Provided records:
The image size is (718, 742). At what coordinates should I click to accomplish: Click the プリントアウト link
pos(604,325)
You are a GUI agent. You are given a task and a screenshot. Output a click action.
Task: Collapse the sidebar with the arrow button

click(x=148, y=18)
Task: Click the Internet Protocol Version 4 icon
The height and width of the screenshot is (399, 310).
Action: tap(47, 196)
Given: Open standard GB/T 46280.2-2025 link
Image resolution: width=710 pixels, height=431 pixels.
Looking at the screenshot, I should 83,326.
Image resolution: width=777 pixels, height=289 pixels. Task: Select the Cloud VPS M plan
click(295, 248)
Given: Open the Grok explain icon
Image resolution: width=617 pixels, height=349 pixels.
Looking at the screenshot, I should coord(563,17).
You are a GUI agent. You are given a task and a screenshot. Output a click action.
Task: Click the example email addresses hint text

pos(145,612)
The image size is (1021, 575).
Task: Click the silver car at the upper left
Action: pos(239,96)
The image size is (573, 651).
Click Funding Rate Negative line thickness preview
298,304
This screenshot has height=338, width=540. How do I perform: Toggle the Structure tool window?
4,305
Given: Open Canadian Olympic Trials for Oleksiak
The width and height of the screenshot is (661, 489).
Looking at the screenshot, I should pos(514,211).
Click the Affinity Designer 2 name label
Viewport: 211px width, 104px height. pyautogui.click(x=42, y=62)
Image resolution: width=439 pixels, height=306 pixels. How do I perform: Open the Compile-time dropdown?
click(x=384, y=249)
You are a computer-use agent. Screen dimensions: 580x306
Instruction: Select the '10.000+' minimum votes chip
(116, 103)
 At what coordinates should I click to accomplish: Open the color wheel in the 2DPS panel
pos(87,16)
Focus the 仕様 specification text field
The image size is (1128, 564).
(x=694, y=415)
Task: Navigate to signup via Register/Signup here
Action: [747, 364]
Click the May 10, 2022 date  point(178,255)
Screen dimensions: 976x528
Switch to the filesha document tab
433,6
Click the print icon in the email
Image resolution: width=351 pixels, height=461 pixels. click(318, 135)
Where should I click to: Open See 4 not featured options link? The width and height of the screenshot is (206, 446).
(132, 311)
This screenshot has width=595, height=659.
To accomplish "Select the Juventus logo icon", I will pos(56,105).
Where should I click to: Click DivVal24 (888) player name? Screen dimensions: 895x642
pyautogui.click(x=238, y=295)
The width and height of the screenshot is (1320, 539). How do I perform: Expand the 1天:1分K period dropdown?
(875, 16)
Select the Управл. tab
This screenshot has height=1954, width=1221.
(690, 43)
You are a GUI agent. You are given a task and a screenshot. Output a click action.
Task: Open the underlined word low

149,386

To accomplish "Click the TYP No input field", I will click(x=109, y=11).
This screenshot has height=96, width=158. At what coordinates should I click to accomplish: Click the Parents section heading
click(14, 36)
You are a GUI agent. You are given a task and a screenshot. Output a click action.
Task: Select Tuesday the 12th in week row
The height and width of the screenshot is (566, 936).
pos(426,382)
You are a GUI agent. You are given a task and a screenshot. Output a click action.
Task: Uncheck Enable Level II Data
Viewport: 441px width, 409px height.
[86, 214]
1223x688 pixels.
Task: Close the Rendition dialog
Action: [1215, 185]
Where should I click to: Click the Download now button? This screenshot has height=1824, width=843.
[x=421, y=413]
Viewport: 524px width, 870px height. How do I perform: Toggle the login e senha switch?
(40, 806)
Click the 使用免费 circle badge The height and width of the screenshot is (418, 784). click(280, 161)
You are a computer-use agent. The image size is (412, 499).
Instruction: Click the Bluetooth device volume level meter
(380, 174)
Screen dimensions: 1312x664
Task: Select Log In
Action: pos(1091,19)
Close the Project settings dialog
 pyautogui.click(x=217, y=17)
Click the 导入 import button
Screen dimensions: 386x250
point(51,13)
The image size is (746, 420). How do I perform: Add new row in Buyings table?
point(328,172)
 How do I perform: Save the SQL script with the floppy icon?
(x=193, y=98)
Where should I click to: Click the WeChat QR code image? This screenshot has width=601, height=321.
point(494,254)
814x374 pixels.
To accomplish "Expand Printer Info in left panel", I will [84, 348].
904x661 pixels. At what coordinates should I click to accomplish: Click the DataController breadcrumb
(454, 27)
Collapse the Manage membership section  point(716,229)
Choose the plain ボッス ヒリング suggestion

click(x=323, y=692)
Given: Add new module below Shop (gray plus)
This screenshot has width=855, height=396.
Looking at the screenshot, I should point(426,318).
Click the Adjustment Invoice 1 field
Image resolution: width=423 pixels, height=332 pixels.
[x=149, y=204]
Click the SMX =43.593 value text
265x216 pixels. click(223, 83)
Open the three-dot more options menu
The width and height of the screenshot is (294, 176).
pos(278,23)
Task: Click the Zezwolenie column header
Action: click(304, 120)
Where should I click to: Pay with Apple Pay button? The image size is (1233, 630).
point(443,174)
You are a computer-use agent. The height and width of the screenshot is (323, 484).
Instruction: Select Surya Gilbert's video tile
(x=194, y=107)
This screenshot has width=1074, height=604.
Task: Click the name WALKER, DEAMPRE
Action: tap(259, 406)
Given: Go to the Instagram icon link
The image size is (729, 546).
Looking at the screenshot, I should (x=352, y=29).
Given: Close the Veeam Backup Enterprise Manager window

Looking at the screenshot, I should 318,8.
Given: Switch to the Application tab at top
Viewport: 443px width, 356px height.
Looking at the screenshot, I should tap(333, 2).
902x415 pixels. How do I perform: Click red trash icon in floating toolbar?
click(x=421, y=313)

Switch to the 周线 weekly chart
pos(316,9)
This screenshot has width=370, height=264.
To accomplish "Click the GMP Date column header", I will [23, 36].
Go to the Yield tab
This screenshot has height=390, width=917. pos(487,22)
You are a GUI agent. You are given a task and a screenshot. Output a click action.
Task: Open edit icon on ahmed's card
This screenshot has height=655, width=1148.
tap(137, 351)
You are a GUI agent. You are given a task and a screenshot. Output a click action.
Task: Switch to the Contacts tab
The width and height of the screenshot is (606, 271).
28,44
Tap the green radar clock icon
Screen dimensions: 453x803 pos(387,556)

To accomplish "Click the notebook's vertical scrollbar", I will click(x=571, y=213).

Your assignment:
Restate the data word for word. Begin at its first line, end at the line that contains "Task: Click the Internet", and include both.

Output:
The image size is (718, 742). At what coordinates should I click to accomplish: Click the プリントアウト link
pos(604,325)
You are a GUI agent. You are given a task and a screenshot. Output a click action.
Task: Collapse the sidebar with the arrow button

click(x=148, y=18)
Task: Click the Internet Protocol Version 4 icon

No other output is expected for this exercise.